-- start of TASK MATERIAL --
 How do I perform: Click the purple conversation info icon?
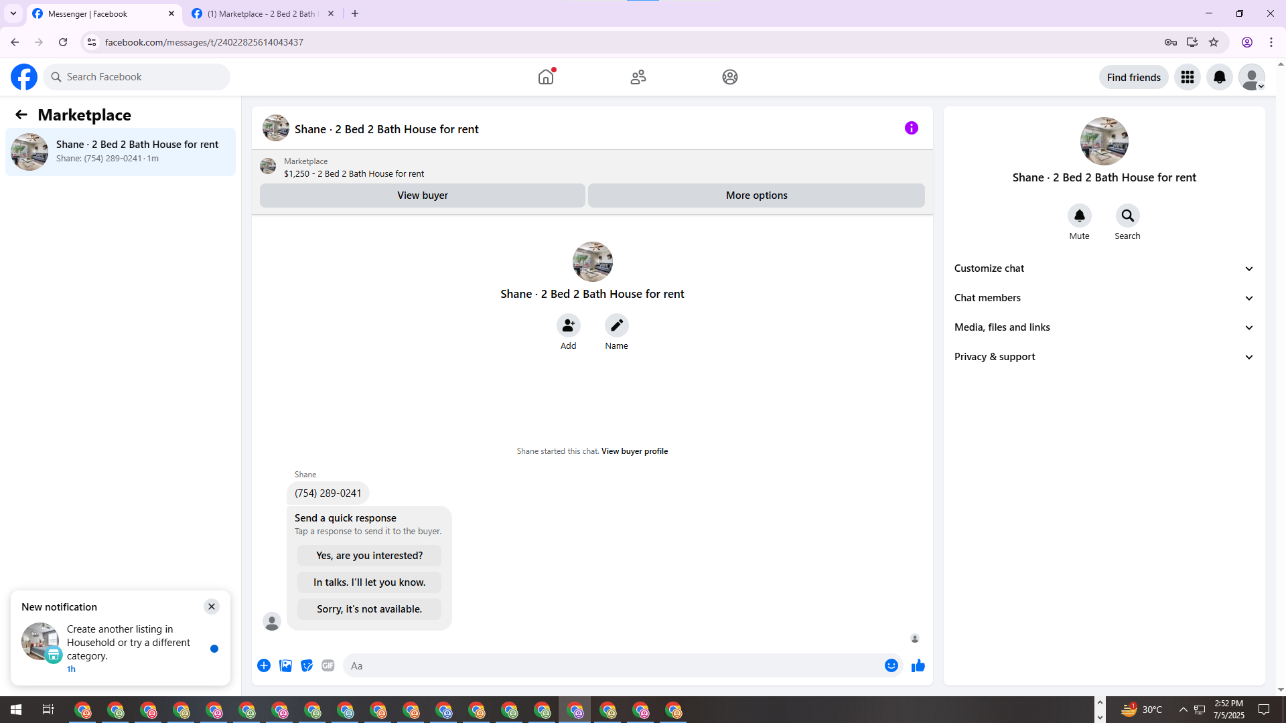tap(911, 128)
-- end of TASK MATERIAL --
-- start of TASK MATERIAL --
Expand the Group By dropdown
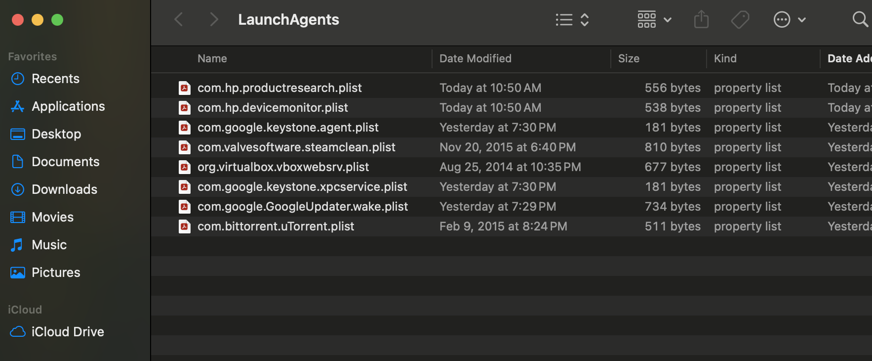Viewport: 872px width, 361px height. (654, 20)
-- end of TASK MATERIAL --
-- start of TASK MATERIAL --
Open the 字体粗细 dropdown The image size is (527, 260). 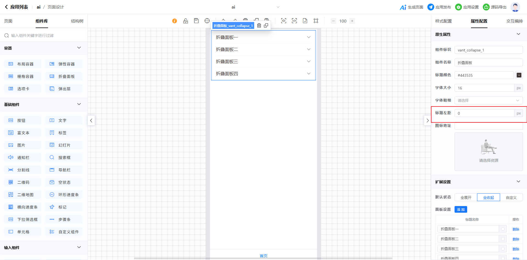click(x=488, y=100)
-- end of TASK MATERIAL --
### GIVEN PROBLEM
Can you format everything in the listing from the line containing "How do I perform: Click" down to the line containing "tap(911, 128)" as a numbered list, skipping any blank lines and leaving out the pictures?

### ANSWER TO THE EXERCISE
1.  How do I perform: Click the purple conversation info icon?
2. tap(911, 128)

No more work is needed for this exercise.